I have an infinite deck built out of sets of 10 cards (in other words 10*n cards). The sets are identical so one '2' is identical to another '2'.
A player draws 6 cards. If he draws:
- any '1' AND a '2', or
- any '3' AND a '4', or
- any '5' AND a '6', or
- any '7' AND a '8', or
- any '9' AND a '10',
he wins. In other words there are 5 pairs and if the player draws a complete pair he gets a point.
What is the probability he won't win any points at all?
To expand on the problem, if the player gets a point for every pair he completes in a hand, what is the probability he'll get 1, 2, or even 3 points? (3 points being 6 cards of 3 completed pairs)
From what I know of Newton's Binomial, there are : $\binom{10}{6} = 210$ different hand combinations.
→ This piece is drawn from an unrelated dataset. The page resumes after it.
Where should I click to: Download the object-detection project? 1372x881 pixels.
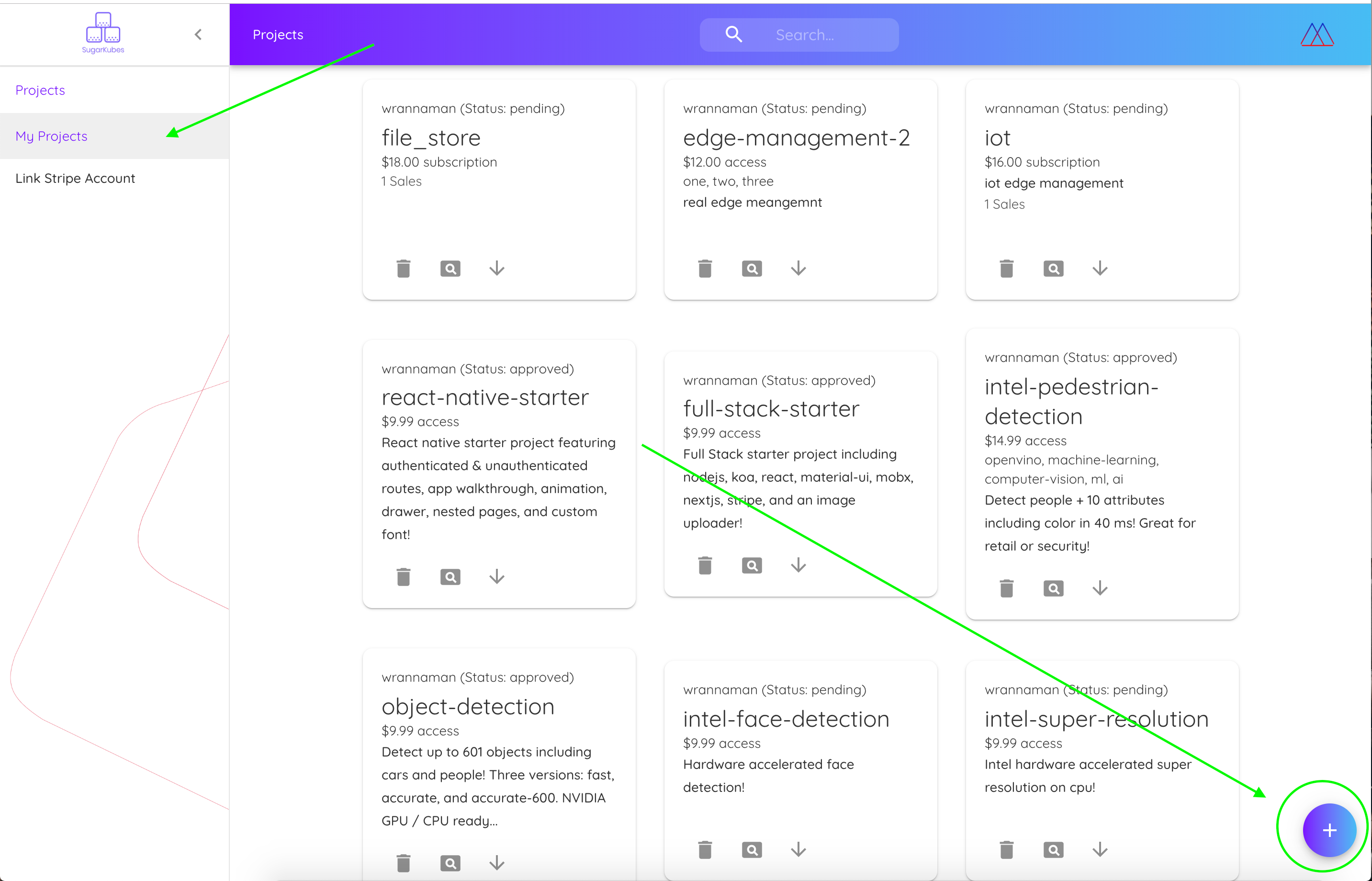point(496,862)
To expand even further, how do the probabilities change if the source deck ceases to be infinite? From trial and error I can see that if the deck has only 10 cards then the player has to draw at least 1 complete pair.
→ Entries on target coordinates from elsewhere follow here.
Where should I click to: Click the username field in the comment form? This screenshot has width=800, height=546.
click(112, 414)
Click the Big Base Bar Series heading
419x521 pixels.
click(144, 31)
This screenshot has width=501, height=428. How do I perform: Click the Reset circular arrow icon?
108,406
Example: For example, a hand of {1,1,3,5,5,9} will get no points. A hand of {1,1,2,3,4,5} will get 2. Script: I've made a simple js script to roughly calculate the probabilities of the infinite deck to verify if your mathematical answer is on track. I am yet to write a script which simulates a finite number of cards in a deck. http://jsfiddle.net/ch3shirecat/xZ8s5/
After azimut's answer: A slight explanation. If the deck has more than 10 cards (10*n with n>1) then any card can have more than 1 other card as a pair. For example, in a deck of 30 there'll be three '1' cards and three '2' cards with 9 possible pairings between them (with each giving a point). So the hand of {1,2,1,2,1,2} is possible and will give 3 pairings. Does it make sense? Thank you!